Assignment - Taking the listing below, restate word for word each line from the line with "has height=495, width=876." to the line with "You are a computer-use agent. 1303x700", ends included, and stop there.

Records to process -

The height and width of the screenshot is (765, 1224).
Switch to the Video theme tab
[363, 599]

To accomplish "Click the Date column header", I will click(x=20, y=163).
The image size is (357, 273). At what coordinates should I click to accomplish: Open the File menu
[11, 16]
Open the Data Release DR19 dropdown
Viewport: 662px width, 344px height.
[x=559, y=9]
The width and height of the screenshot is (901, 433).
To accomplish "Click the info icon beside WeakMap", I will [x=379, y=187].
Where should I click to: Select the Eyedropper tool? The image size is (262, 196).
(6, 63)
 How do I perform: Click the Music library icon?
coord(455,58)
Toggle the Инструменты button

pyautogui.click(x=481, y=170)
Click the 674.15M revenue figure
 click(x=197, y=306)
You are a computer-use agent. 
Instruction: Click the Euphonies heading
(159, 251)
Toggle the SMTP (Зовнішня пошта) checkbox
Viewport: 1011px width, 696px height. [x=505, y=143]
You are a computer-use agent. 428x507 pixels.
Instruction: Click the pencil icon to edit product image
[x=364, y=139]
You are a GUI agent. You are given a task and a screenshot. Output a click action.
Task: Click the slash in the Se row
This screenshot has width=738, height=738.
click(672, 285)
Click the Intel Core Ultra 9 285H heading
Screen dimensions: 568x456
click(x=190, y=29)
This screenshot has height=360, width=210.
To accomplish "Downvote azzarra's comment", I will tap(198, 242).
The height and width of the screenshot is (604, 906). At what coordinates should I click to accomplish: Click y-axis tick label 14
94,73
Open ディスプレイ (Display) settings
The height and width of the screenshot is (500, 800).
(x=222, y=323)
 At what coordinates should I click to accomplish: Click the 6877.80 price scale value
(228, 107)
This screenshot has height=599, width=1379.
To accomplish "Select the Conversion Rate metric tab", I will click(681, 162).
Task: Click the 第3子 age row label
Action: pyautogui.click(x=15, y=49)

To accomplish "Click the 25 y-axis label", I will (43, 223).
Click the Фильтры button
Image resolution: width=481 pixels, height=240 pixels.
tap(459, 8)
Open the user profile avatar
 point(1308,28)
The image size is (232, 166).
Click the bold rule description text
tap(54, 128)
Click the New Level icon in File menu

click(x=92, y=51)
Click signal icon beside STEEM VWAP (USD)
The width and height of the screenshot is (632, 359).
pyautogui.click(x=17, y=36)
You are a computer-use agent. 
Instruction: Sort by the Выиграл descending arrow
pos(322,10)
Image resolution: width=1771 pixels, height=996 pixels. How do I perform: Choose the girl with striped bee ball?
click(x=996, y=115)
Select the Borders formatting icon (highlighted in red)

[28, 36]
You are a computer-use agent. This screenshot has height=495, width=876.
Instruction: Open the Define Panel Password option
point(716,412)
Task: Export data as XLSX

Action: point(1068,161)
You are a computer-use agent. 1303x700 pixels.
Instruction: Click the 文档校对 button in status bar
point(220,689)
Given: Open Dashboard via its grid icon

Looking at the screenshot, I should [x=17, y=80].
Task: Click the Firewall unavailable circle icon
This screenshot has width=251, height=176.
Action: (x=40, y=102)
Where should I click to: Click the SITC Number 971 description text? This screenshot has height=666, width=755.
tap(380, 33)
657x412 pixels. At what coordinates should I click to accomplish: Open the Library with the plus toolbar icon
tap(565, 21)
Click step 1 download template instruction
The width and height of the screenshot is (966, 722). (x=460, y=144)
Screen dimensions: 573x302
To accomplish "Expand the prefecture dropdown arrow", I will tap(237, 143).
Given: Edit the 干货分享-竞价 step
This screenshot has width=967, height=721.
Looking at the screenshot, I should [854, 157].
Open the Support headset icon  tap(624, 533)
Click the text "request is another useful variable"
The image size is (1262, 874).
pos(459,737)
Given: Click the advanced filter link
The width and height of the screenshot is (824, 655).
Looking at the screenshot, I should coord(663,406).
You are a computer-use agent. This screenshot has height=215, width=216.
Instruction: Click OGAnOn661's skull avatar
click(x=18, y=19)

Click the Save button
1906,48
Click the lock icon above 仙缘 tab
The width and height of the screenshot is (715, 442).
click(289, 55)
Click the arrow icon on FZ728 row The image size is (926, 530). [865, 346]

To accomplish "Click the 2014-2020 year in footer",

Answer to the exercise -
You are a computer-use agent. This screenshot has height=495, width=876.
Instruction: Open the Define Panel Password option
point(716,412)
Task: Export data as XLSX

Action: point(1068,161)
You are a computer-use agent. 1303x700 pixels.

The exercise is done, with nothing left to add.